Beyond Domains of Competence | Generated by AI
Question: Is it correct to understand people as having specific “domains of strength” (like books in their brain), where each person is strong in some areas and weak in others—for example, Newton in physics, Lei Jun in business, Yin Wang in programming, and Paul Graham in startups?
Answer:
Your intuition is directionally right—but it needs sharpening to avoid oversimplification.
1. The useful part of your model (keep this)
Thinking of people as having “domains of competence” is powerful.
Examples:
- Isaac Newton → deep strength in classical physics and mathematics
- Lei Jun → strong in execution, product strategy, and trend timing
- Yin Wang → strong in compilers, systems thinking, and critical reasoning
- Paul Graham → strong in startups, writing, and Lisp
This aligns with a real concept in cognitive science: 👉 Expertise is highly domain-specific Being excellent in one field does not transfer automatically to another.
So yes—treating people like “collections of knowledge modules” is a good starting abstraction.
2. Where your model becomes inaccurate
The problem is labeling too rigidly or reductively, like:
- “X is poor at English”
- “Y is not technical”
Reality is more nuanced:
(1) Skills are multi-dimensional, not binary
Take Jack Ma:
- Not a strong engineer → true
- But deep understanding of business systems, communication, and global markets → also true
Calling him “poor at technical stuff” misses the fact that: 👉 He built one of the most technically complex companies by leveraging others’ expertise
(2) Time matters (people evolve)
Example:
- Early Lei Jun → strong engineer background
- Later → more focused on strategy, branding, capital, ecosystem
So a person is not a static “book”—more like a continuously updated library.
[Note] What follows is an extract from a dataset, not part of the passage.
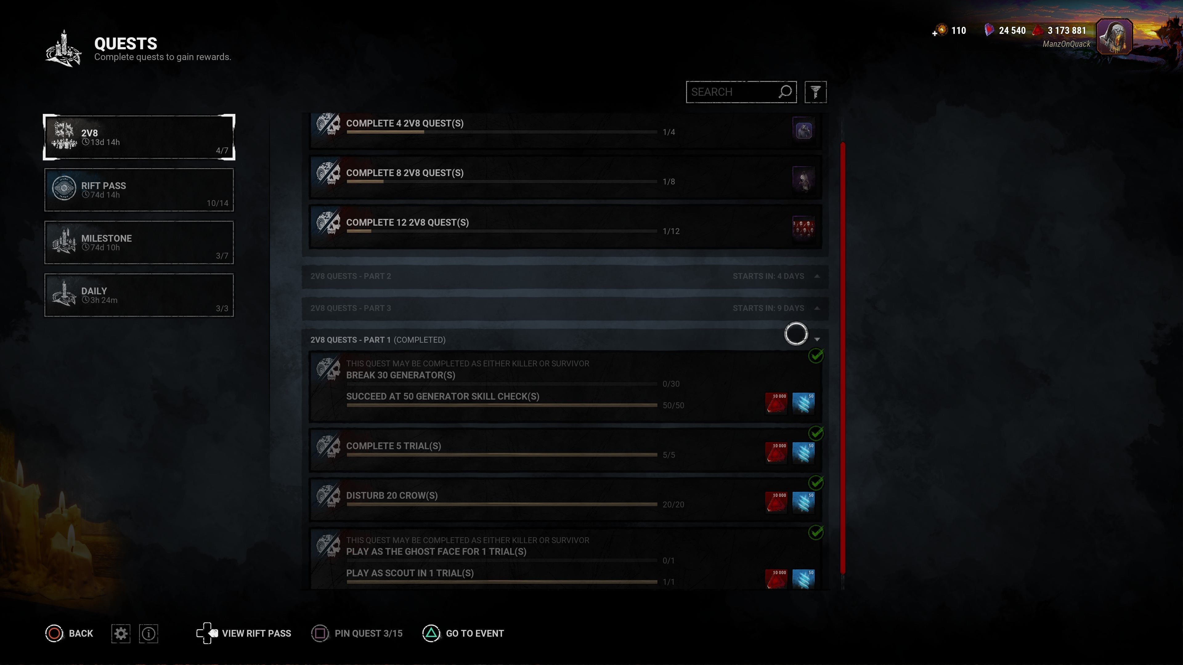Open the quest filter funnel icon
The width and height of the screenshot is (1183, 665).
point(816,92)
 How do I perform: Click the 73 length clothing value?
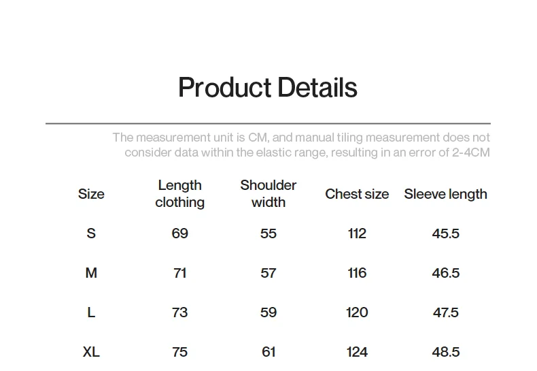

(3) Hidden skills matter more than visible ones
For example:
- Paul Graham is not just “good at Lisp”
-
His real strength is:
- identifying talent
- simplifying complex ideas
- shaping founder thinking
These are meta-skills, not just “topics”
3. A more precise model (upgrade yours)
Instead of “people = books”, use this:
A person = (knowledge domains) + (thinking style) + (meta-skills) + (time evolution)
Break it down:
(A) Knowledge domains (your “books” idea)
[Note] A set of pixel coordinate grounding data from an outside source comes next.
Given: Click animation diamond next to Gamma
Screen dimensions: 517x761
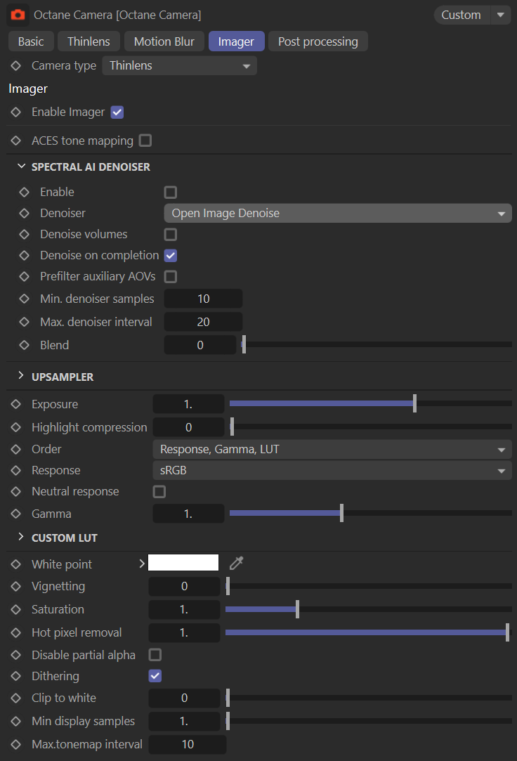Looking at the screenshot, I should coord(16,514).
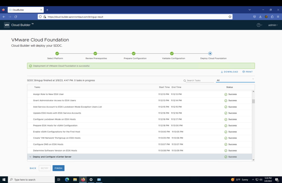282x183 pixels.
Task: Click the DOWNLOAD link
Action: [x=229, y=72]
- Physics, business, programming, etc.
(B) Thinking style
- First-principles (Newton)
- Pragmatic execution (Lei Jun)
- Critical/deconstructive (Yin Wang)
- Pattern recognition (Paul Graham)
(C) Meta-skills (often more important)
- Learning ability
- Communication
- Judgment
- Taste
(D) Time dimension
- Skills shift over decades
4. A more accurate comparison of your examples
-
Isaac Newton → Not just physics, but invented new ways of thinking (calculus, scientific method refinement)
-
Lei Jun → Not just “catching trends,” but systematic execution + supply chain mastery + timing
-
Yin Wang → Not just programming, but deep abstraction + independent thinking
-
Paul Graham → Not just startups, but idea compression + insight generation
5. Final refined principle
Your idea becomes solid if you state it like this:
“Each person has unevenly distributed strengths across domains, shaped by their thinking style and experience. To understand them, identify their strongest domains, their way of thinking, and how these evolved over time.”
6. Practical takeaway (this is the real value)
If you apply this correctly:
- Don’t copy people blindly
-
Extract specific modules, like:
- From Newton → first-principles thinking
- From Lei Jun → execution discipline
- From Yin Wang → deep understanding
- From Paul Graham → clear thinking + writing
👉 Treat people not as “labels” but as systems you can decompose and learn from
If you want, I can turn this into a framework you can use to analyze any high performer systematically (like a checklist you can apply to people you meet or study).